■ **Work instructions**
Convert the rows into a numbered list, running from the first line of the rows up to and including the line that contains "Action: click(166, 59)". Leave out blank lines and cover only that span.

Word and element locating data
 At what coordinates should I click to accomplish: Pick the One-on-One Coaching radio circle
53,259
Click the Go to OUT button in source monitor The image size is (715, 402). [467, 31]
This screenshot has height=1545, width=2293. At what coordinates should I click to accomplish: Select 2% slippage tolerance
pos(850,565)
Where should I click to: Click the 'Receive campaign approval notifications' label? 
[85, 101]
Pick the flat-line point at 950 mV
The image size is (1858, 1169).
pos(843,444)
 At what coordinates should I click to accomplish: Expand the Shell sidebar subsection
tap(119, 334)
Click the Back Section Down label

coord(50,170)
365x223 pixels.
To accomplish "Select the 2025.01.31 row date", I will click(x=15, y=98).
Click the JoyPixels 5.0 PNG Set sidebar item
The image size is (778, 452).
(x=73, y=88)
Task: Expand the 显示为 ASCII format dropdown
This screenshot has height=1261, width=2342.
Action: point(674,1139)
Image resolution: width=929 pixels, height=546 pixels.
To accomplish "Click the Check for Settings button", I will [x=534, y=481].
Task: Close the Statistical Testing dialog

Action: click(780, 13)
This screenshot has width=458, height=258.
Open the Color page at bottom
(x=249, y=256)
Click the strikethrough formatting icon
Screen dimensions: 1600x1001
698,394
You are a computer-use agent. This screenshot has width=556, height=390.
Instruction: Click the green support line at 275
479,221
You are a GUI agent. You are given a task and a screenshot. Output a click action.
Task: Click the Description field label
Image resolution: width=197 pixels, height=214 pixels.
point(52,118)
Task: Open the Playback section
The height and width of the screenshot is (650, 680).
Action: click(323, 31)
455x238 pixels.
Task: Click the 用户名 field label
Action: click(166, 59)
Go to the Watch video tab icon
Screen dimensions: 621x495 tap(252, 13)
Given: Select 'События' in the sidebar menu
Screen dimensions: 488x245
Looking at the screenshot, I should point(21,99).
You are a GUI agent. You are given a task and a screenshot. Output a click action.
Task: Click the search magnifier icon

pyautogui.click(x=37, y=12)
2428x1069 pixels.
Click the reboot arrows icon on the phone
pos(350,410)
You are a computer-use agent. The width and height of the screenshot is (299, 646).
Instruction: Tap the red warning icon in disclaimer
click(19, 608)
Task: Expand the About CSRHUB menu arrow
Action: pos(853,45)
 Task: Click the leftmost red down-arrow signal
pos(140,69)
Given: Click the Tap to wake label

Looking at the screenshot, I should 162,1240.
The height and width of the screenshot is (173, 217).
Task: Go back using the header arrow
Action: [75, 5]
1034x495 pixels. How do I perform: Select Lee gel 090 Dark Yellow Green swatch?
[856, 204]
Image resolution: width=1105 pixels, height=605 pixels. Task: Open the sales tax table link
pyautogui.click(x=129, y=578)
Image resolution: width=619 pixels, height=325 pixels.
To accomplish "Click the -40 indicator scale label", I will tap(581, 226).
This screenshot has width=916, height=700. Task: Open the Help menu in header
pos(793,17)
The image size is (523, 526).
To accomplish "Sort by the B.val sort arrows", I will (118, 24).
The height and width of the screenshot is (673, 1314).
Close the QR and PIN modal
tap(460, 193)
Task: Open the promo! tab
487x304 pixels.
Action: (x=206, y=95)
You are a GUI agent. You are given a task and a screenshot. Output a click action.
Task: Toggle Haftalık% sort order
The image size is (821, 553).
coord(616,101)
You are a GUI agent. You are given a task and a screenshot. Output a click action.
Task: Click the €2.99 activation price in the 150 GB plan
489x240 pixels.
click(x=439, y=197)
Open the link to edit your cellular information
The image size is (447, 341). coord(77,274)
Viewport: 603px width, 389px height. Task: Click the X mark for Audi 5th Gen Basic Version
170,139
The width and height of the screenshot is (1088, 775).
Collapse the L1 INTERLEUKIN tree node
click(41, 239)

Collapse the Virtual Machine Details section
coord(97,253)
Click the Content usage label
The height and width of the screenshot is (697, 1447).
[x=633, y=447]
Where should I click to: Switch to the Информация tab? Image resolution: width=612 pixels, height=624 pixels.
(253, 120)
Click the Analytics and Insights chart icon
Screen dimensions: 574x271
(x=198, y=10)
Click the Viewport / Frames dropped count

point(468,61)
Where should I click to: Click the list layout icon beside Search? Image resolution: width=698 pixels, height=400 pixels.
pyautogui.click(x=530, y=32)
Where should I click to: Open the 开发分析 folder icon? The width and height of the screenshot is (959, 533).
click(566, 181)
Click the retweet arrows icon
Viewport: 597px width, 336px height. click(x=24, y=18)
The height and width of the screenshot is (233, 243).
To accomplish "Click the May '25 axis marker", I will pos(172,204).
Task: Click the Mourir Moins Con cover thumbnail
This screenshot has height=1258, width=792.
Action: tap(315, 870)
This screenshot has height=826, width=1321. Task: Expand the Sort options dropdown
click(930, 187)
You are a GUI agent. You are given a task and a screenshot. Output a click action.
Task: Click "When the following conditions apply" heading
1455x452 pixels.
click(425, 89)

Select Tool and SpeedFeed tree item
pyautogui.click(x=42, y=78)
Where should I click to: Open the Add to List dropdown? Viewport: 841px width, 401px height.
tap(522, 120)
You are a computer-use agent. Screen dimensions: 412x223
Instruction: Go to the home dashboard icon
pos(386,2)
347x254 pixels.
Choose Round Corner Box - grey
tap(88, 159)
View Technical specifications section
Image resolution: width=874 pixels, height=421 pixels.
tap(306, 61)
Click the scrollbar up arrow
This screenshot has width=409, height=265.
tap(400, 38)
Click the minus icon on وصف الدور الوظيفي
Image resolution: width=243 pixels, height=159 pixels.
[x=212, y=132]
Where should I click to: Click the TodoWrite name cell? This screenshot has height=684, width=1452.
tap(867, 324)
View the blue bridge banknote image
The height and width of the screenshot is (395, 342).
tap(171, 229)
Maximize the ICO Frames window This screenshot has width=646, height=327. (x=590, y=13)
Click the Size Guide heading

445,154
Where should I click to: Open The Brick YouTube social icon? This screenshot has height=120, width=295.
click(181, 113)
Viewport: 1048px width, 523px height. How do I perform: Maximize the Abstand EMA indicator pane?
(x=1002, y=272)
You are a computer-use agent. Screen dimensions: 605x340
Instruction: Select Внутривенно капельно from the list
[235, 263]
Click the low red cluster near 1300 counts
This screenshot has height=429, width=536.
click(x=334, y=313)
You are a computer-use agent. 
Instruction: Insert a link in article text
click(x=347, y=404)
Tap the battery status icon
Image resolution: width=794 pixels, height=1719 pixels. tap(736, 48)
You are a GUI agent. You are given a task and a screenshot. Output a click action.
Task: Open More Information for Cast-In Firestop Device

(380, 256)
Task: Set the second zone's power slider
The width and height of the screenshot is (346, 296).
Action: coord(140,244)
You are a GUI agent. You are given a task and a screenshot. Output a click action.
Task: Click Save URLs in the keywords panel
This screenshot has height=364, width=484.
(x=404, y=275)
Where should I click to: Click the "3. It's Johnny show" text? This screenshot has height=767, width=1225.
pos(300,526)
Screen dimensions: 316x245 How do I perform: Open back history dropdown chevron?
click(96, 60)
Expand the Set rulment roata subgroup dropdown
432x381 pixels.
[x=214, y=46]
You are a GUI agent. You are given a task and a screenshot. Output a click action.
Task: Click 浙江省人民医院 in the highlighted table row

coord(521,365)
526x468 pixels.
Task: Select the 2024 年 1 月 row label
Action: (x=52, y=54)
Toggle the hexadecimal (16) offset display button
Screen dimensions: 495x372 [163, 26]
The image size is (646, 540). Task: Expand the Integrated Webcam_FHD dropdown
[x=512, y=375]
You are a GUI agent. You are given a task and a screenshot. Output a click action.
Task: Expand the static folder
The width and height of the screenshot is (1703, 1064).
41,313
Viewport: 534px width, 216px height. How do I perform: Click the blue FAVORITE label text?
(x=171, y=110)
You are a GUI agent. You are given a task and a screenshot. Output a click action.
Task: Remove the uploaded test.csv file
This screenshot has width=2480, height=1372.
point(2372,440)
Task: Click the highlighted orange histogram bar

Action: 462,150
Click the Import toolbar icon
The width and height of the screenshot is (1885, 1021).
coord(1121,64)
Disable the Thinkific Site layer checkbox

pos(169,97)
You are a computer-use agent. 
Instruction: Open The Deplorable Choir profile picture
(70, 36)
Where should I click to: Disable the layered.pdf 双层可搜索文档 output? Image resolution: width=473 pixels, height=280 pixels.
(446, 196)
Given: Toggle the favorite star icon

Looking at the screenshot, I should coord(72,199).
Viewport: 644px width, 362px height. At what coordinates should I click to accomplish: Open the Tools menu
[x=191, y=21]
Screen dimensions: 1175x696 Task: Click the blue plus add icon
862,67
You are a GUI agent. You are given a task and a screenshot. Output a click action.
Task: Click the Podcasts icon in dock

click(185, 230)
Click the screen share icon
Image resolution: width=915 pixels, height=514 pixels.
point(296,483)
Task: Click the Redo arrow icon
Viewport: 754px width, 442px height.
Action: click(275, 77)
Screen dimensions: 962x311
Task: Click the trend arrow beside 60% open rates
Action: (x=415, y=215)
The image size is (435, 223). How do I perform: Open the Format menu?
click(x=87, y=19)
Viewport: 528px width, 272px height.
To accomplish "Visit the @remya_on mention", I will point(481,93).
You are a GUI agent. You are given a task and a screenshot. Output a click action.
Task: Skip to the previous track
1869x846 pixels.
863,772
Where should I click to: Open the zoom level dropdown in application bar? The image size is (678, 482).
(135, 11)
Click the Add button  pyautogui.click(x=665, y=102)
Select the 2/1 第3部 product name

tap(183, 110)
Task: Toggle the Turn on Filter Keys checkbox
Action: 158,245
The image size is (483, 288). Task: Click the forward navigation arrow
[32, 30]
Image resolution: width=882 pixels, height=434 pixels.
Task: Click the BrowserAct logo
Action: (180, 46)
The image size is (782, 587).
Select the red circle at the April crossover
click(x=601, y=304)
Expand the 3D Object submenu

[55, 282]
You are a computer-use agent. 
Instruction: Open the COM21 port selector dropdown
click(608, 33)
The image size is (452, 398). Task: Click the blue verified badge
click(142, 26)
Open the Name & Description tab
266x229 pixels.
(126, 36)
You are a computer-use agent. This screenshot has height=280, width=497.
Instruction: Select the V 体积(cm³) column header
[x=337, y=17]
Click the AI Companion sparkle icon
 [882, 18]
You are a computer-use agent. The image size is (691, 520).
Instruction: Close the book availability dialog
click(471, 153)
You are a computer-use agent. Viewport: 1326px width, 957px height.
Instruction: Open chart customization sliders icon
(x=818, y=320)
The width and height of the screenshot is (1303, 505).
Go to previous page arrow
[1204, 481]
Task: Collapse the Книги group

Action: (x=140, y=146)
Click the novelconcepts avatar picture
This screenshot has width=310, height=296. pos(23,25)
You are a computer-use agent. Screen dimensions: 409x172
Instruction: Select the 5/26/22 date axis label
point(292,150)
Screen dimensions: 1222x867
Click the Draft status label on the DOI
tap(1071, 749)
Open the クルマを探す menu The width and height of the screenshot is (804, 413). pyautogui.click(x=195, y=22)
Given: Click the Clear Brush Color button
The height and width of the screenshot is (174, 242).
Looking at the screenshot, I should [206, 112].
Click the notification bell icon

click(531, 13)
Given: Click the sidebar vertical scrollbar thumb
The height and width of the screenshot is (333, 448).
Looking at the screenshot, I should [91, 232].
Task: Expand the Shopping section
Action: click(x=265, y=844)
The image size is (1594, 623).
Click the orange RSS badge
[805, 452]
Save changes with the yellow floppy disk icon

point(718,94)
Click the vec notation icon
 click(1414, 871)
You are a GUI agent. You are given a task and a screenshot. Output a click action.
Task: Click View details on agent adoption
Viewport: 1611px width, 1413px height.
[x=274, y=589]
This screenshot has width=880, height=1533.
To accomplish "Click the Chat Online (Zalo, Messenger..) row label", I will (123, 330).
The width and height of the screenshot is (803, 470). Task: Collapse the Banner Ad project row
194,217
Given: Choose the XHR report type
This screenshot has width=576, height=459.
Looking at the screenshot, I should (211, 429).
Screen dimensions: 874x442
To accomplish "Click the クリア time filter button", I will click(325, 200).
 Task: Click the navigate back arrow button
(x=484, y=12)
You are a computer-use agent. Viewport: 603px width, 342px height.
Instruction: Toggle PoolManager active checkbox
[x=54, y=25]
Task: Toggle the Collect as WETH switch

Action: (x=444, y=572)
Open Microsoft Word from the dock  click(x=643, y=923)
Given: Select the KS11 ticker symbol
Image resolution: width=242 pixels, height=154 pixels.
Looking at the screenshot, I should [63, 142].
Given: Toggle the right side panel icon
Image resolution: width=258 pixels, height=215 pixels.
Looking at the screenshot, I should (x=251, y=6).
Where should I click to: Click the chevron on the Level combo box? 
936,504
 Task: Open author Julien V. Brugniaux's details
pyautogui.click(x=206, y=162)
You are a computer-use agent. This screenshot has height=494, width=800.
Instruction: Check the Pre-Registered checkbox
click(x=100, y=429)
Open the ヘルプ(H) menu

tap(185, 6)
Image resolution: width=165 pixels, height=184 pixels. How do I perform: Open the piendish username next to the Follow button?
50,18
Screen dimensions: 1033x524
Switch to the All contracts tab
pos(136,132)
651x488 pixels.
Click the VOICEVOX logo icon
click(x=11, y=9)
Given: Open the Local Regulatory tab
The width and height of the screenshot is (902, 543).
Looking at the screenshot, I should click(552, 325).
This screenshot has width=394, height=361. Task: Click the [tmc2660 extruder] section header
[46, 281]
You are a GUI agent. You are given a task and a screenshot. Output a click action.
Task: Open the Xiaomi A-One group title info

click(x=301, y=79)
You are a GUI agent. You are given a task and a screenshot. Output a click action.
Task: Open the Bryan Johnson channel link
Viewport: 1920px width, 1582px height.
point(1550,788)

■ **Result**
1.  At what coordinates should I click to accomplish: Pick the One-on-One Coaching radio circle
2. 53,259
3. Click the Go to OUT button in source monitor The image size is (715, 402). [467, 31]
4. This screenshot has height=1545, width=2293. At what coordinates should I click to accomplish: Select 2% slippage tolerance
5. pos(850,565)
6. Where should I click to: Click the 'Receive campaign approval notifications' label? 
7. [85, 101]
8. Pick the flat-line point at 950 mV
9. The image size is (1858, 1169).
10. pos(843,444)
11.  At what coordinates should I click to accomplish: Expand the Shell sidebar subsection
12. tap(119, 334)
13. Click the Back Section Down label
14. coord(50,170)
15. 365x223 pixels.
16. To accomplish "Select the 2025.01.31 row date", I will click(x=15, y=98).
17. Click the JoyPixels 5.0 PNG Set sidebar item
18. The image size is (778, 452).
19. (x=73, y=88)
20. Task: Expand the 显示为 ASCII format dropdown
21. This screenshot has height=1261, width=2342.
22. Action: point(674,1139)
23. Image resolution: width=929 pixels, height=546 pixels.
24. To accomplish "Click the Check for Settings button", I will [x=534, y=481].
25. Task: Close the Statistical Testing dialog
26. Action: click(780, 13)
27. This screenshot has width=458, height=258.
28. Open the Color page at bottom
29. (x=249, y=256)
30. Click the strikethrough formatting icon
31. Screen dimensions: 1600x1001
32. 698,394
33. You are a computer-use agent. This screenshot has width=556, height=390.
34. Instruction: Click the green support line at 275
35. 479,221
36. You are a GUI agent. You are given a task and a screenshot. Output a click action.
37. Task: Click the Description field label
38. Image resolution: width=197 pixels, height=214 pixels.
39. point(52,118)
40. Task: Open the Playback section
41. The height and width of the screenshot is (650, 680).
42. Action: click(323, 31)
43. 455x238 pixels.
44. Task: Click the 用户名 field label
45. Action: click(166, 59)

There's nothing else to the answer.